Mealtimes were observed to be a positive experience for the residents.

Fire Safety/Health & Safety

An external company visits the home to undertake an annual fire assessment.  One was scheduled in April 2022.  At the time of the visit, the next scheduled inspection was for June.

The Home Manager advised that staff attend a day’s training session on fire safety, and this is provided by an external company who visit the home.  During the training staff take part in a fire stimulation exercise, where smoke is used, and staff have to demonstrate their fire awareness knowledge.

Managing Residents Money

When managing money that comes in/out of the home, two signatures are obtained.  This is usually the Manager’s and the administrator.  Signatures are also obtained from the resident and/or family members.  The Monitoring Officer viewed the appropriate documentation and electronic system used by the homes administrator.


Resident’s rooms were found to be decorated with personal belongings, photos of family, scatter cushions, trinkets etc.  All rooms have memory boxes attached to the walls by their door, which had been hand crafted by the Home Manager.  This enables the residents to easily recognise their rooms and provides staff and visitors with a prompt for conversation.

The home has undertaken some internal re-decorating; therefore, making the home inviting and warm.  The foyer (middle floor) is open, bright and airy and you are greeted by the home administrator on arrival.  Appropriate checks are undertaken prior to entry to the home i.e. presentation of LFD result, temperature checks etc.   Comfortable chairs are situated in the foyer, should residents wish to meet their visitors there.  There is an electronic system (T.V.) that sits behind the administrator’s desk, that displays staff members on shift and any visiting professionals.

At the time of monitoring, the Home Manager advised that they were experiencing difficulty in appointing and retaining maintenance staff.  However, one had recently been appointed and at the time of the monitoring visit, had yet to commence their employment at the home.  However, staff work as a team if anything urgent is required or alternatively, external support is employed.

The home implements the Active Offer (providing a service in Welsh without someone having to ask for it) and has 3 staff members that are fluent Welsh speakers.  1 resident is a Welsh speaker and sometimes choses to communicate in Welsh. 

Corrective / Development Actions



Developmental actions

Dates of reviews to coincide with renewal of Personal Plans so that they correlate.

For the Statement of Purpose to record the date of review for transparency


The atmosphere at the home was found to be relaxed, warm and welcoming, with plenty of smiles and laughter observed throughout the visit.  Positive feedback was received from the residents and staff employed at the home.

Good interaction was observed with the residents, and staff demonstrating knowledge of the individuals residing at the home.

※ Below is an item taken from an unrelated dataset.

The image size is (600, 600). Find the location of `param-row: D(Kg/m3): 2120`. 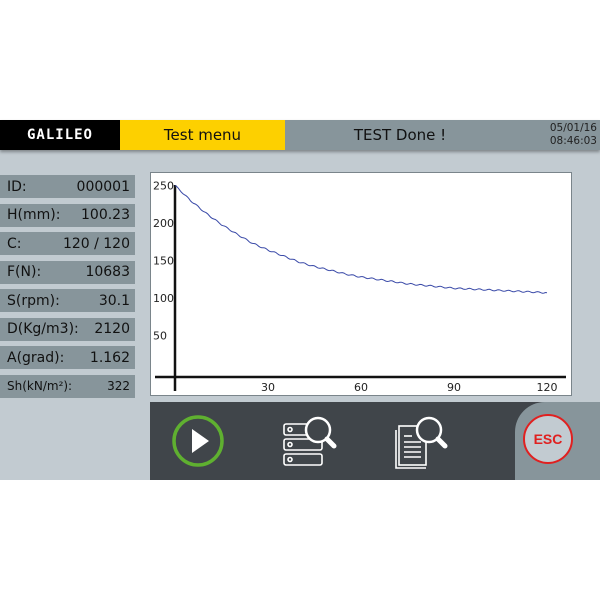

param-row: D(Kg/m3): 2120 is located at coordinates (68, 329).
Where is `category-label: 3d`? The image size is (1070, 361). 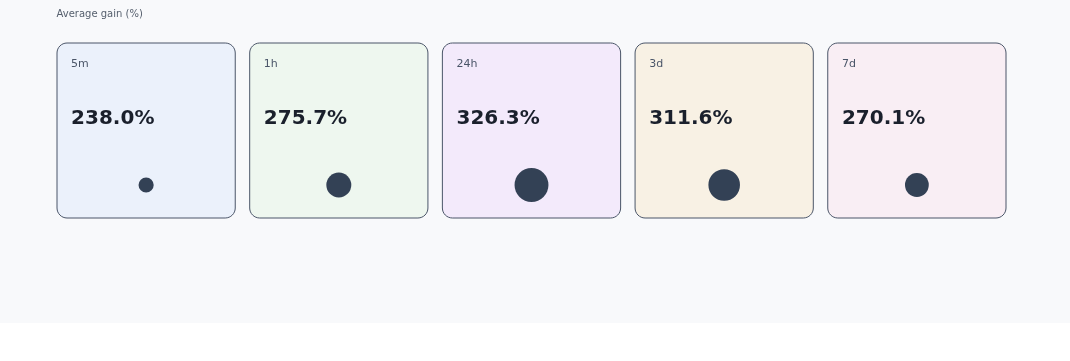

The Home Manager and the RI continue to have a positive working relationship; therefore, maintaining a strong management team.

The Home Manager continues to be open and transparent and notifies the Local Authority and/or Health Board of any issues or concerns identified.

Routine monitoring will continue, and the monitoring officer would like to thank the RI, the Home Manager, the staff team, and the residents for their hospitality during the visit.